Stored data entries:

------------------------------------------------------------

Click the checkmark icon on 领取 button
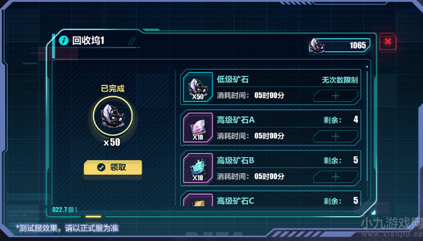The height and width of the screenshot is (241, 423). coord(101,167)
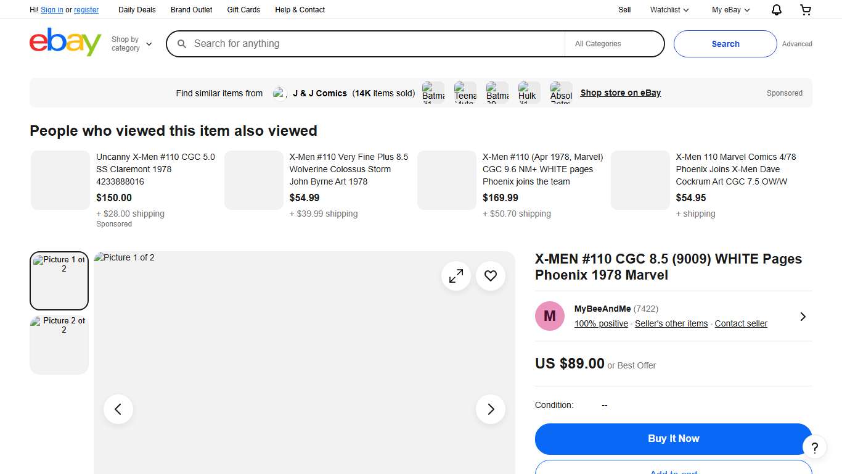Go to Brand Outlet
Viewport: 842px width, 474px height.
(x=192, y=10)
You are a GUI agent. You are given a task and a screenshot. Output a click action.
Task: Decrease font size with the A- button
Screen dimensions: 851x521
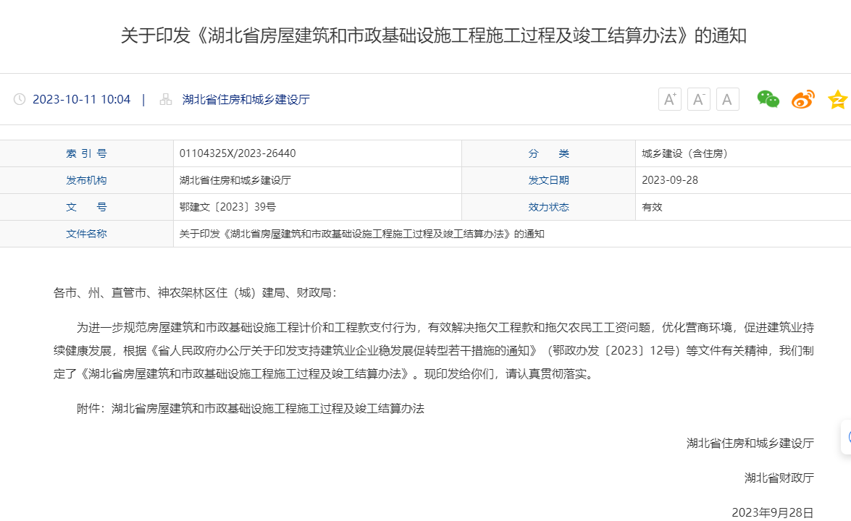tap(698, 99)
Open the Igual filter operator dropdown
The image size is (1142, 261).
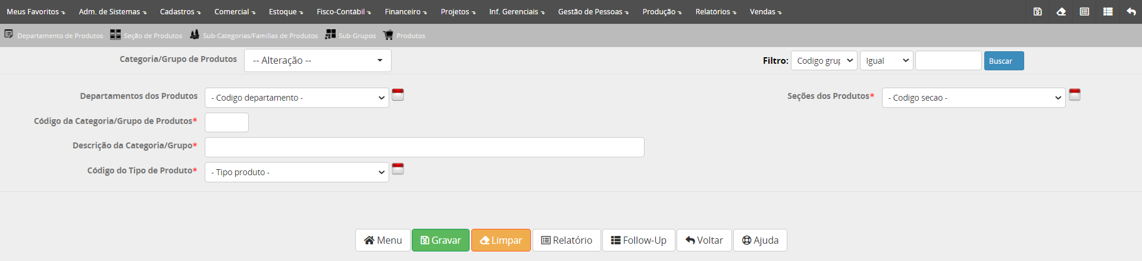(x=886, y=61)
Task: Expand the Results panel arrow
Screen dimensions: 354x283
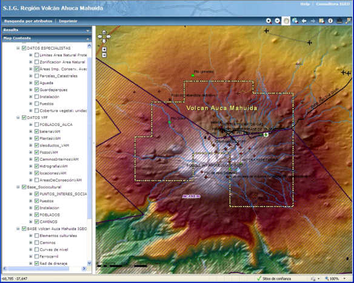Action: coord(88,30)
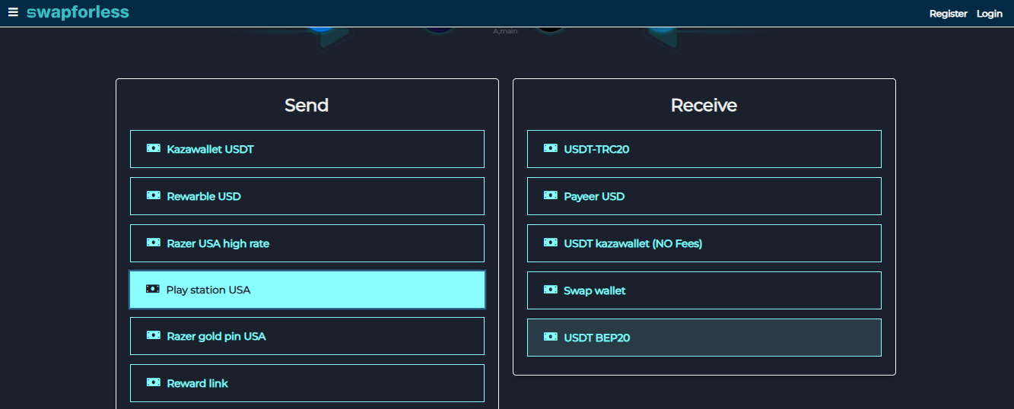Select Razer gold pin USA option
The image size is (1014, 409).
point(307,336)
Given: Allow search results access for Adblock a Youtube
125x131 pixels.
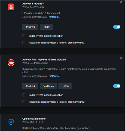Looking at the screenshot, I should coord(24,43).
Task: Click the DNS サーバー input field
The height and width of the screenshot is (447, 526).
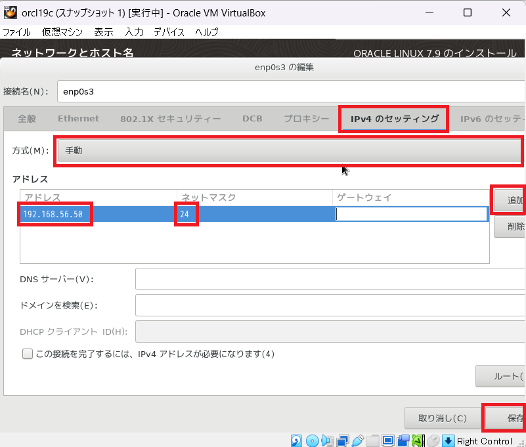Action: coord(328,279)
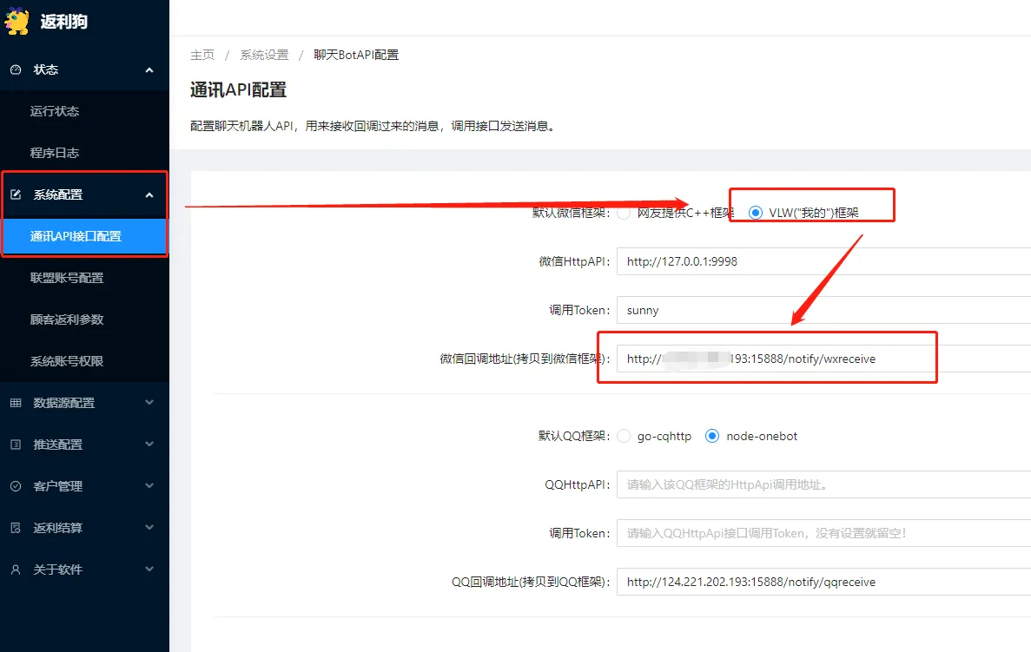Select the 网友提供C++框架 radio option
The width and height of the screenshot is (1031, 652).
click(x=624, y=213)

------------------------------------------------------------

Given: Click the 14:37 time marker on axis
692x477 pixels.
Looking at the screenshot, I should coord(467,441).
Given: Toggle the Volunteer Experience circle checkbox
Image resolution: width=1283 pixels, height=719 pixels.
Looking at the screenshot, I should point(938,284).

------------------------------------------------------------

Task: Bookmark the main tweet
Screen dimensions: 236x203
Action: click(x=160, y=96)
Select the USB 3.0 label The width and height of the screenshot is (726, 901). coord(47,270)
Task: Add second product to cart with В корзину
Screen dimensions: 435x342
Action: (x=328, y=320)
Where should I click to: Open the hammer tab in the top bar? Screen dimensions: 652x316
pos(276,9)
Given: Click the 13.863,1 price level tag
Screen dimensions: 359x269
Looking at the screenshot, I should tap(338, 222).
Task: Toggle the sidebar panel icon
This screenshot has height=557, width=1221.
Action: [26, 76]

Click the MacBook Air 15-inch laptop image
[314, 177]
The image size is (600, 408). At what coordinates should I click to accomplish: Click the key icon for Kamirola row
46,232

------------------------------------------------------------

● TASK TO CARRY OUT
Search the entries above for the string "with". Copy each line that holds it.

● WRITTEN RESPONSE
Task: Decrease font size with the A- button
Task: Add second product to cart with В корзину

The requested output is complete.